(Data begins)

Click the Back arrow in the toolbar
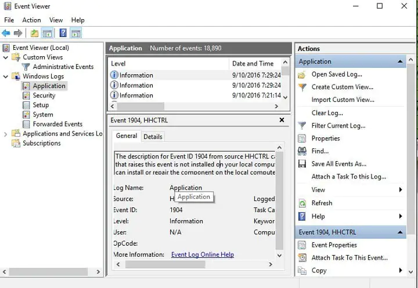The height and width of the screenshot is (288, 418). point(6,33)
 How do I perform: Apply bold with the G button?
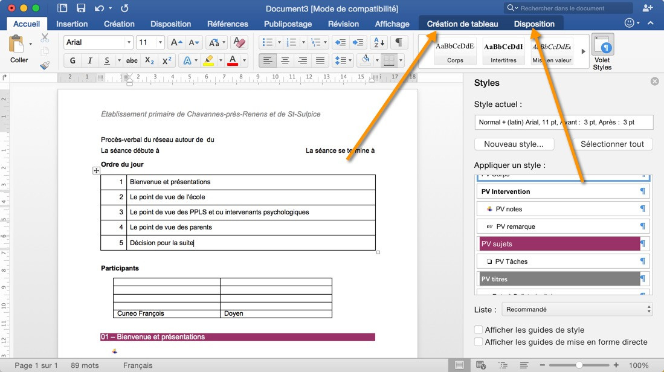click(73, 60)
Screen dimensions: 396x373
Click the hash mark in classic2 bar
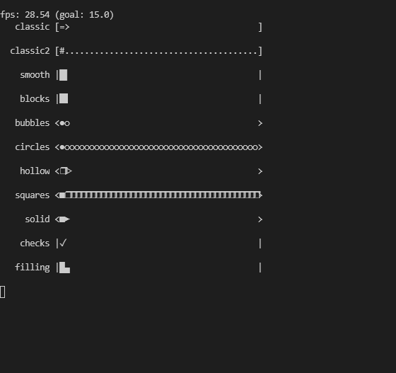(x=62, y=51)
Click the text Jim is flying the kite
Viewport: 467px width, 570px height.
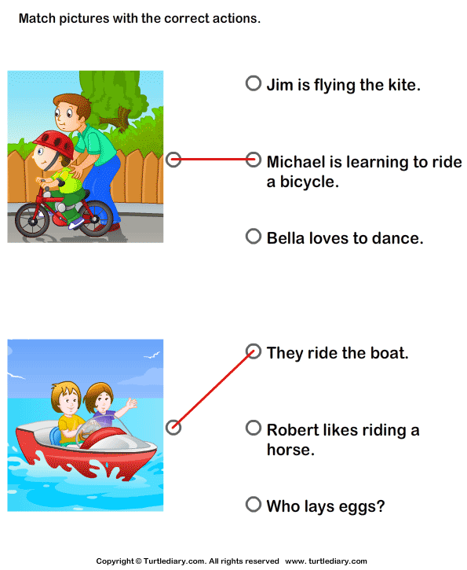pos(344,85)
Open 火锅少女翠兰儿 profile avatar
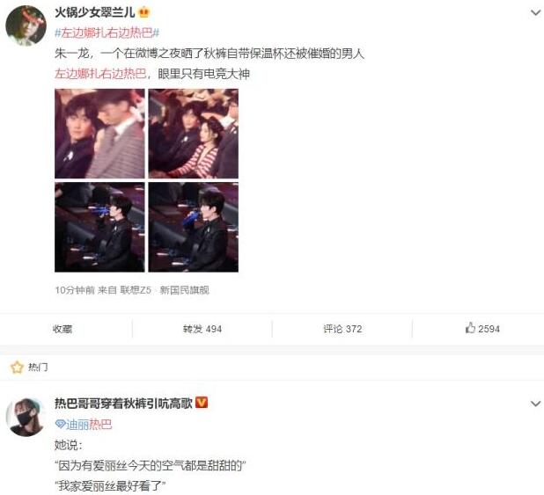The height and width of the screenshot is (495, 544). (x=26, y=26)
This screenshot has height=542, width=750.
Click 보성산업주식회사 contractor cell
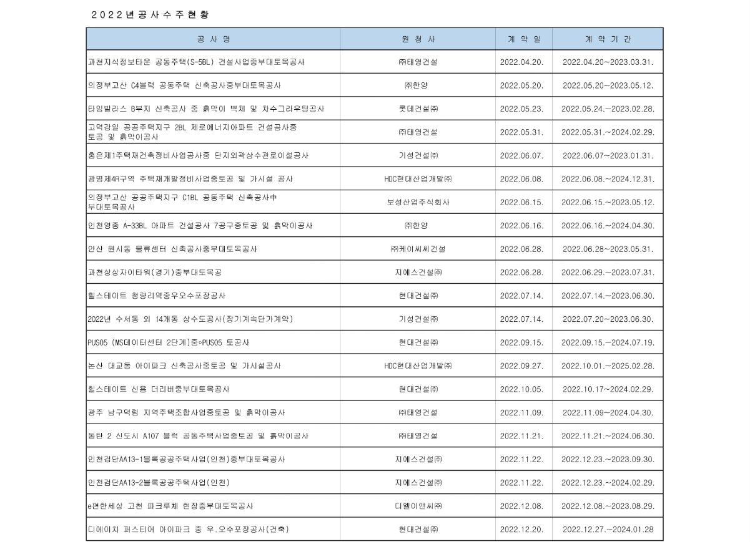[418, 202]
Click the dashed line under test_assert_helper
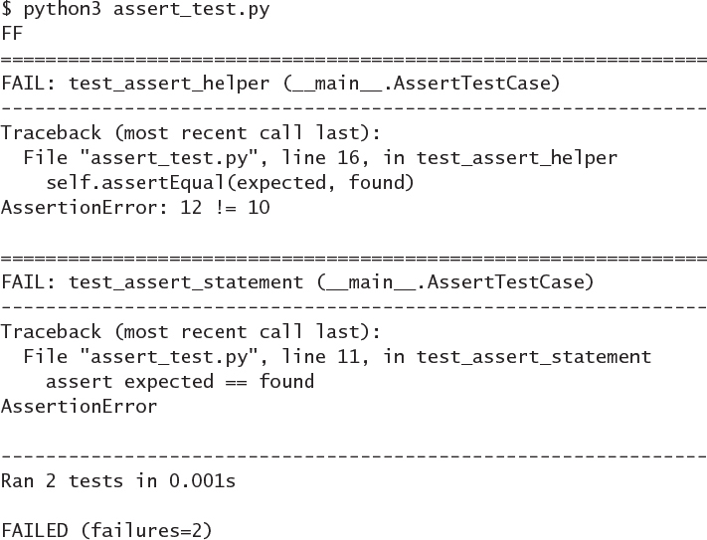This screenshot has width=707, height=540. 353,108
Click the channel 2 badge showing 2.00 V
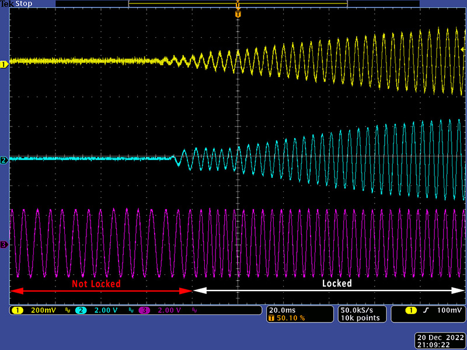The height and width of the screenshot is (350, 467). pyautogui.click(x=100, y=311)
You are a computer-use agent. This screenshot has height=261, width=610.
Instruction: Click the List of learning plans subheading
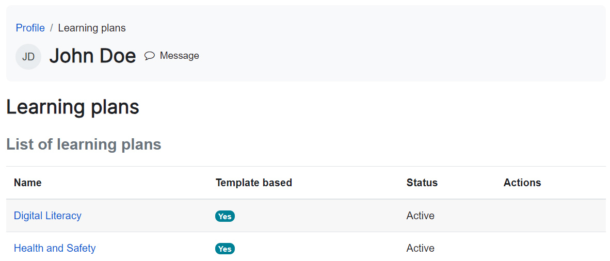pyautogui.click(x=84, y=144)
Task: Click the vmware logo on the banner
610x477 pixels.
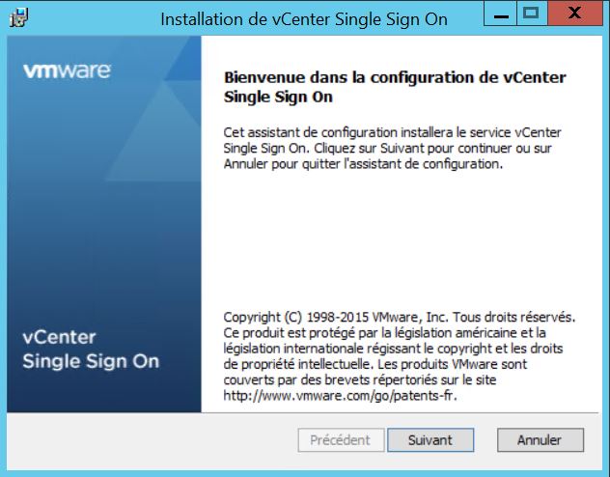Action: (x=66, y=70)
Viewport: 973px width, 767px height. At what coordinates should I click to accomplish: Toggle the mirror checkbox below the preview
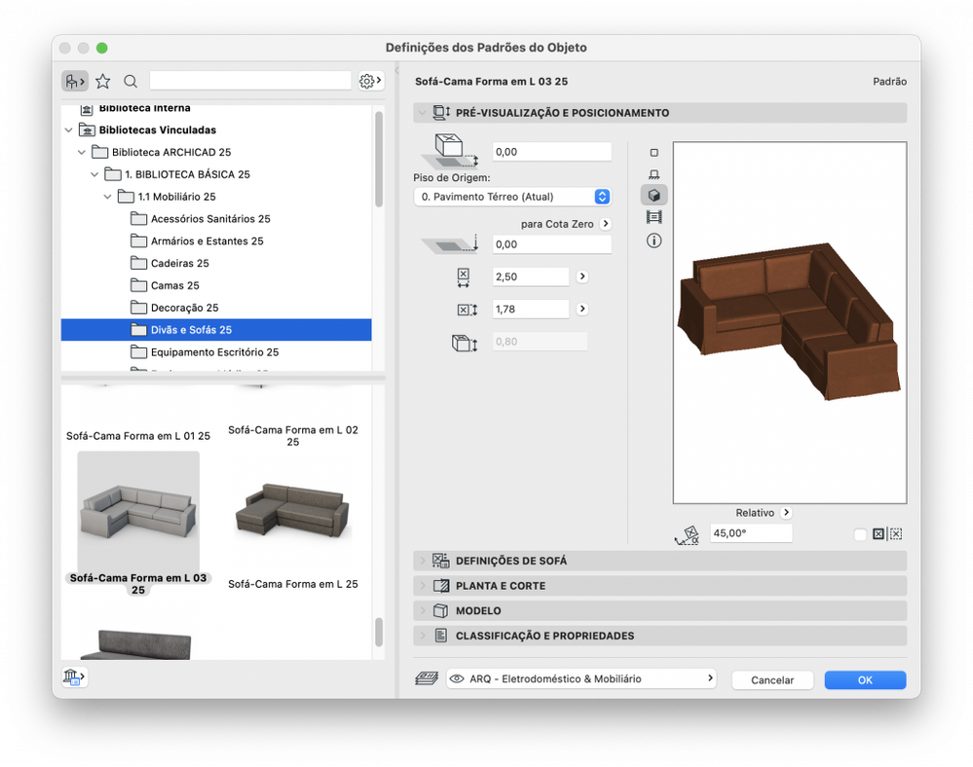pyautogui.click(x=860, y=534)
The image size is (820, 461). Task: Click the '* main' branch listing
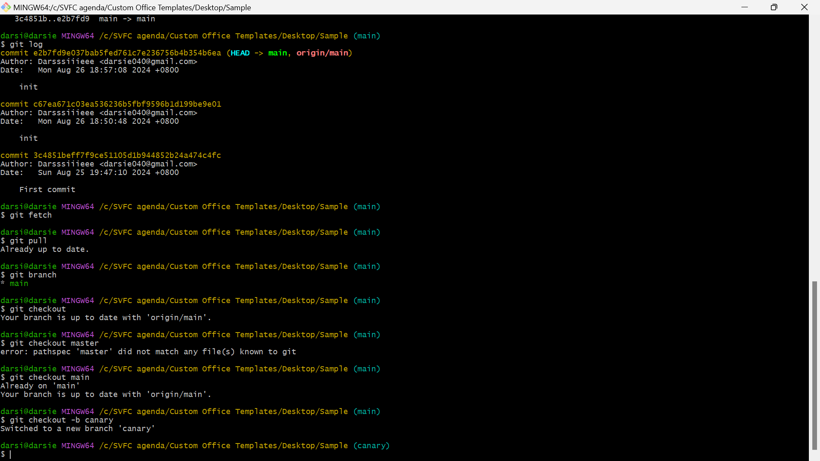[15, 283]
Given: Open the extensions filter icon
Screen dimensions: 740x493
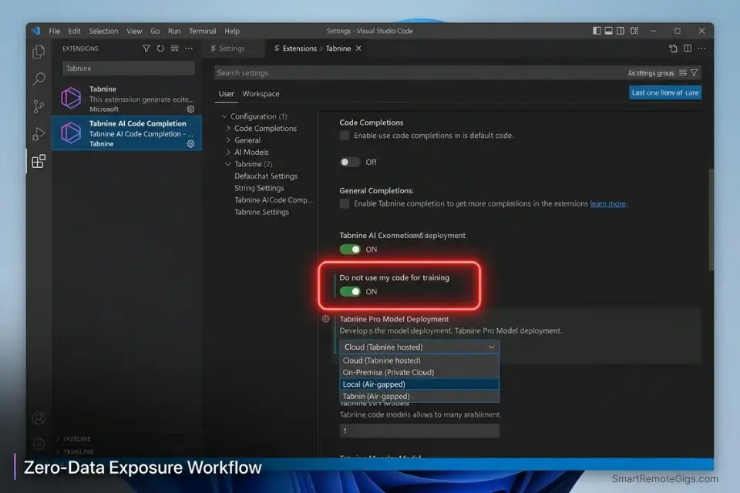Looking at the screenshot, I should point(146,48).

(Data ends)

* [Activity]: Nothing but the lines from the line containing "Click the hash mark in classic2 bar" through the last line of the listing above should appear, output exactly, with no pictures.

* [Task response]:
Click the hash mark in classic2 bar
(x=62, y=51)
Click the text Jim is flying the kite
Viewport: 467px width, 570px height.
pos(344,85)
Open 火锅少女翠兰儿 profile avatar
The height and width of the screenshot is (495, 544). (x=26, y=26)
This screenshot has height=542, width=750.
Click 보성산업주식회사 contractor cell
[418, 202]
Click the dashed line under test_assert_helper
This screenshot has width=707, height=540. 353,108
Click the channel 2 badge showing 2.00 V
The height and width of the screenshot is (350, 467). pyautogui.click(x=100, y=311)
You are a computer-use agent. This screenshot has height=261, width=610.
Instruction: Click the List of learning plans subheading
pyautogui.click(x=84, y=144)
Task: Click the vmware logo on the banner
610x477 pixels.
Action: (x=66, y=70)
Viewport: 973px width, 767px height. At what coordinates should I click to accomplish: Toggle the mirror checkbox below the preview
pyautogui.click(x=860, y=534)
The image size is (820, 461). Task: Click the '* main' branch listing
[15, 283]
Given: Open the extensions filter icon
Screen dimensions: 740x493
Looking at the screenshot, I should point(146,48).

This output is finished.